■ Stored data entries
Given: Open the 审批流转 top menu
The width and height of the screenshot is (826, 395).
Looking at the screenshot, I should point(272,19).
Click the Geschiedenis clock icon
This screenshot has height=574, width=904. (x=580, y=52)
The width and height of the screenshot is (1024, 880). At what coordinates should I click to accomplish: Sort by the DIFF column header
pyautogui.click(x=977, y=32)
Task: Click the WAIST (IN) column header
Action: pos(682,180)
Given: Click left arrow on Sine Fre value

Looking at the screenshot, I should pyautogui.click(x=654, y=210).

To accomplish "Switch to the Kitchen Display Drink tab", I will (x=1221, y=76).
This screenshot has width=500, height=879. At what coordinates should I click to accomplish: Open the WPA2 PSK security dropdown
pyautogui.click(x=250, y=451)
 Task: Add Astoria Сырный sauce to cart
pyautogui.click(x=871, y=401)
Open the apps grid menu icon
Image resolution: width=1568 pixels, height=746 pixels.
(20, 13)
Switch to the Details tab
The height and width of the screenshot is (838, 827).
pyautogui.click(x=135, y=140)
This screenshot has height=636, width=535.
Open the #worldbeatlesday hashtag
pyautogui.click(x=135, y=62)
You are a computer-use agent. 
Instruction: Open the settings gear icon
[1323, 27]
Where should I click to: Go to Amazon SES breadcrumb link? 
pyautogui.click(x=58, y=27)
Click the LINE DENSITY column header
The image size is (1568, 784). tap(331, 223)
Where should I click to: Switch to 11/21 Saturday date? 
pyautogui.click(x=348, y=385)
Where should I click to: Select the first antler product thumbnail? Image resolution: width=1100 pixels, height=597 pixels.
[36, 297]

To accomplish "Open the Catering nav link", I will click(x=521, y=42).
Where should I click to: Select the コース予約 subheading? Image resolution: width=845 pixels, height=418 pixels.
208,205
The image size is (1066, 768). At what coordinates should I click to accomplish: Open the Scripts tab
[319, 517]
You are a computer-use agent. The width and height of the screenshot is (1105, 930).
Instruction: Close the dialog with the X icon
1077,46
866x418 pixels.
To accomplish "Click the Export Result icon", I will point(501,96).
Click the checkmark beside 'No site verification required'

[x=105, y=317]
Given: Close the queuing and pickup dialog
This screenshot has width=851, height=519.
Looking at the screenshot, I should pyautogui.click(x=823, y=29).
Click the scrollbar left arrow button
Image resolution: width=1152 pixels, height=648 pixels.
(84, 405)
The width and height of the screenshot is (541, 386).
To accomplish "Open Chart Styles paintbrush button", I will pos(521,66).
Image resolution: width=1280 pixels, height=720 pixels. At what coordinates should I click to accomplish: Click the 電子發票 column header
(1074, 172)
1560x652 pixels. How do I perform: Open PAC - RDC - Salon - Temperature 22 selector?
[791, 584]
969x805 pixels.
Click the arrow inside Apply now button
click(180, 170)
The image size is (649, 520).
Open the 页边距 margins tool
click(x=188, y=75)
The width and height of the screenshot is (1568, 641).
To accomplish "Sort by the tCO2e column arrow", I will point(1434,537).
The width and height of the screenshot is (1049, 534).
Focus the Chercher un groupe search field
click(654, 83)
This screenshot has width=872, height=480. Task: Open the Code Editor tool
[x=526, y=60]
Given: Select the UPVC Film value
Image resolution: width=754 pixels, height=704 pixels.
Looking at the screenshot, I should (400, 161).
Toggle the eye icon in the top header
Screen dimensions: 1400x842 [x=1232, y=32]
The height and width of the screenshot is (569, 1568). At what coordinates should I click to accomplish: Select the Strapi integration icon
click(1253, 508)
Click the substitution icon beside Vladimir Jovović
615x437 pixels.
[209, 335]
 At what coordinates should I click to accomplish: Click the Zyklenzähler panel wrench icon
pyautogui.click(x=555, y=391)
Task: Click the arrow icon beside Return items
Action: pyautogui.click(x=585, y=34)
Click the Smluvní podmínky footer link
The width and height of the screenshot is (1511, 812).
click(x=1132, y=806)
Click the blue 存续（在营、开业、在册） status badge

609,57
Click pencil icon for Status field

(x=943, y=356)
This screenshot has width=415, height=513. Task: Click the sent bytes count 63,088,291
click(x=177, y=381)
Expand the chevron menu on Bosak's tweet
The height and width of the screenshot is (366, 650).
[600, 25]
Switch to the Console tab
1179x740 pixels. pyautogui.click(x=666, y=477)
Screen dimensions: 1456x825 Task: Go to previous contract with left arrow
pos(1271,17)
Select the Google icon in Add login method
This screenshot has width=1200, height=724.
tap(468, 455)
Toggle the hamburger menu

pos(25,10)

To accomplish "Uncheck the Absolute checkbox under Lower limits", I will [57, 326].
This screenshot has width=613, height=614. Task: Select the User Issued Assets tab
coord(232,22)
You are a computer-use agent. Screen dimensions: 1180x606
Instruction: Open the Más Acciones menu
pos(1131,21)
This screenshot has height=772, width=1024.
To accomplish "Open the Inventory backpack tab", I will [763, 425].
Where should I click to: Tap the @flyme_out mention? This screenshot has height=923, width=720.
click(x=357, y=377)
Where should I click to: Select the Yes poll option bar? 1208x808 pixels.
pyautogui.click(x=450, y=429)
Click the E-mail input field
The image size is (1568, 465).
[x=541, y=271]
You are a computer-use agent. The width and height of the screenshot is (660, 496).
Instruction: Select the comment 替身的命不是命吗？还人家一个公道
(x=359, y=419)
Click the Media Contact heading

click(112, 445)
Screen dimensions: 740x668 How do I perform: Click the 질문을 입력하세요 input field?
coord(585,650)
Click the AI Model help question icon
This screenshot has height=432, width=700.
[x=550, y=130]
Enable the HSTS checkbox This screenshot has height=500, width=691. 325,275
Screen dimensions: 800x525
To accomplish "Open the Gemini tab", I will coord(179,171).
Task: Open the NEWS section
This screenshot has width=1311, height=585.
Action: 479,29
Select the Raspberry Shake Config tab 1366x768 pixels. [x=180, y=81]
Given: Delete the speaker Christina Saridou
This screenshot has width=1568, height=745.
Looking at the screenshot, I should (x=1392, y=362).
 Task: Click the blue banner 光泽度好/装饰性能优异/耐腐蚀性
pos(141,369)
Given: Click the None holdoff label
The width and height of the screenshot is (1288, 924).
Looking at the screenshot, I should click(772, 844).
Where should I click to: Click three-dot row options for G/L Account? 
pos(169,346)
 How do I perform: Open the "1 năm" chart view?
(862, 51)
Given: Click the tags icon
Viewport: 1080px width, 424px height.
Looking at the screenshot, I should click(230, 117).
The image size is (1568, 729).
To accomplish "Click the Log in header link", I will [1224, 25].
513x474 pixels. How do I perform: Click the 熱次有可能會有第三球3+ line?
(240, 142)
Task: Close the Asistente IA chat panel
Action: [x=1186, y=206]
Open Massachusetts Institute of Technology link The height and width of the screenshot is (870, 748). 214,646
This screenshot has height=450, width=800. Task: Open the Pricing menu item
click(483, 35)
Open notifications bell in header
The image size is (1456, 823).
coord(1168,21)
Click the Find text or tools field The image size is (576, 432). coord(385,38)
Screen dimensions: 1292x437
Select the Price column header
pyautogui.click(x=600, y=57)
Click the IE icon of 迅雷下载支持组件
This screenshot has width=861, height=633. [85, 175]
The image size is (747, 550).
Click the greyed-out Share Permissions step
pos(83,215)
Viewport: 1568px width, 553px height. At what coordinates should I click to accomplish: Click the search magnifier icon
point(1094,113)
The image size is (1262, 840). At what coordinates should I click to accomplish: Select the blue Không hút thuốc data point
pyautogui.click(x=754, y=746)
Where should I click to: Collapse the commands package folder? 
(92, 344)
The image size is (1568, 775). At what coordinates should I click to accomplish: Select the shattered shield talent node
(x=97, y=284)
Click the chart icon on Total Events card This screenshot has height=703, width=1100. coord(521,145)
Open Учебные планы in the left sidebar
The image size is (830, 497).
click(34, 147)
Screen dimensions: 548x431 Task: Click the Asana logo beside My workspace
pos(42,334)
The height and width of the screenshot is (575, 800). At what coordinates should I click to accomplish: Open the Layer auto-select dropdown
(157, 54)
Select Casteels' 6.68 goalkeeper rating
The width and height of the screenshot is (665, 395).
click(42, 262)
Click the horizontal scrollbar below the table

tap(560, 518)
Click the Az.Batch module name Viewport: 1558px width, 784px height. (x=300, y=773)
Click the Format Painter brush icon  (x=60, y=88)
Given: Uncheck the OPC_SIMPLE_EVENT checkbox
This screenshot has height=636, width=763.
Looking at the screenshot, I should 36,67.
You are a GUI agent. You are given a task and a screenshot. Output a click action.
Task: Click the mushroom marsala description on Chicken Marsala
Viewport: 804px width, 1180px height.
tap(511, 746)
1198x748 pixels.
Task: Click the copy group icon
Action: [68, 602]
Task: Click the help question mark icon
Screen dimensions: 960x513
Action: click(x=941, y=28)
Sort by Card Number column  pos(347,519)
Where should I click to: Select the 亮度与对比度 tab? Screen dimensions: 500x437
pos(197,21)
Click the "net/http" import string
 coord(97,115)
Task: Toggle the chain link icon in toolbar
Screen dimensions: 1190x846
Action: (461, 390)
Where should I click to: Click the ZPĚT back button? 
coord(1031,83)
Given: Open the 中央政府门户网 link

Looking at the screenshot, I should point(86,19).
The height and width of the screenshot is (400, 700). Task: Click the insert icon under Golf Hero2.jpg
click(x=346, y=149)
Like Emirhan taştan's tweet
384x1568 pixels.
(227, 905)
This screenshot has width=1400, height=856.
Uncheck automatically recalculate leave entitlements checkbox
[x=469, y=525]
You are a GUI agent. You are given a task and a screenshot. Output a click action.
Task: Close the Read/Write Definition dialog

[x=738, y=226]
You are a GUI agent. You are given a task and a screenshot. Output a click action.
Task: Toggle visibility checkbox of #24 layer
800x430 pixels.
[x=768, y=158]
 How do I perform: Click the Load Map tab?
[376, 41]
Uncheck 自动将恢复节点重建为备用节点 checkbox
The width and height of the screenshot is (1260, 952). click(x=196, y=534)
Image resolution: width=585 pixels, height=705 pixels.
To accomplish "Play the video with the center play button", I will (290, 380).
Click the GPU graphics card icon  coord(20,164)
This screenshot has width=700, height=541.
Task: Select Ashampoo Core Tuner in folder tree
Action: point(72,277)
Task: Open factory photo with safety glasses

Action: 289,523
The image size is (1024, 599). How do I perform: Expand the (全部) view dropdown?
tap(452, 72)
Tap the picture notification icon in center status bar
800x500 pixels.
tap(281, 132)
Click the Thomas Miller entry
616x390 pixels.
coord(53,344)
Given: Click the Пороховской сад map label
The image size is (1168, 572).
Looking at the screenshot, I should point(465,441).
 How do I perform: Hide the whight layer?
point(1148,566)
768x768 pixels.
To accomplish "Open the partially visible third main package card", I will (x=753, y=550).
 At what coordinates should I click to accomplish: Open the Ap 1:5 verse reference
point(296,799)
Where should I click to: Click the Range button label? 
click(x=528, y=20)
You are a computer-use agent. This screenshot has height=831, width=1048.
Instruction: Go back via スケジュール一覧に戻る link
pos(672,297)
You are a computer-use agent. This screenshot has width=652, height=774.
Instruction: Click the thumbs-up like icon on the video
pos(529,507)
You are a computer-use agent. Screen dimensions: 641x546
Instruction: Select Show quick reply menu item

■ WORK ITEM
Write out each line exactly, starting with the line that contains "768x768 pixels." and stopping after the last line of the data.

■ SOLUTION TO THIS EXERCISE
768x768 pixels.
To accomplish "Open the partially visible third main package card", I will (x=753, y=550).
 At what coordinates should I click to accomplish: Open the Ap 1:5 verse reference
point(296,799)
Where should I click to: Click the Range button label? 
click(x=528, y=20)
You are a computer-use agent. This screenshot has height=831, width=1048.
Instruction: Go back via スケジュール一覧に戻る link
pos(672,297)
You are a computer-use agent. This screenshot has width=652, height=774.
Instruction: Click the thumbs-up like icon on the video
pos(529,507)
You are a computer-use agent. Screen dimensions: 641x546
Instruction: Select Show quick reply menu item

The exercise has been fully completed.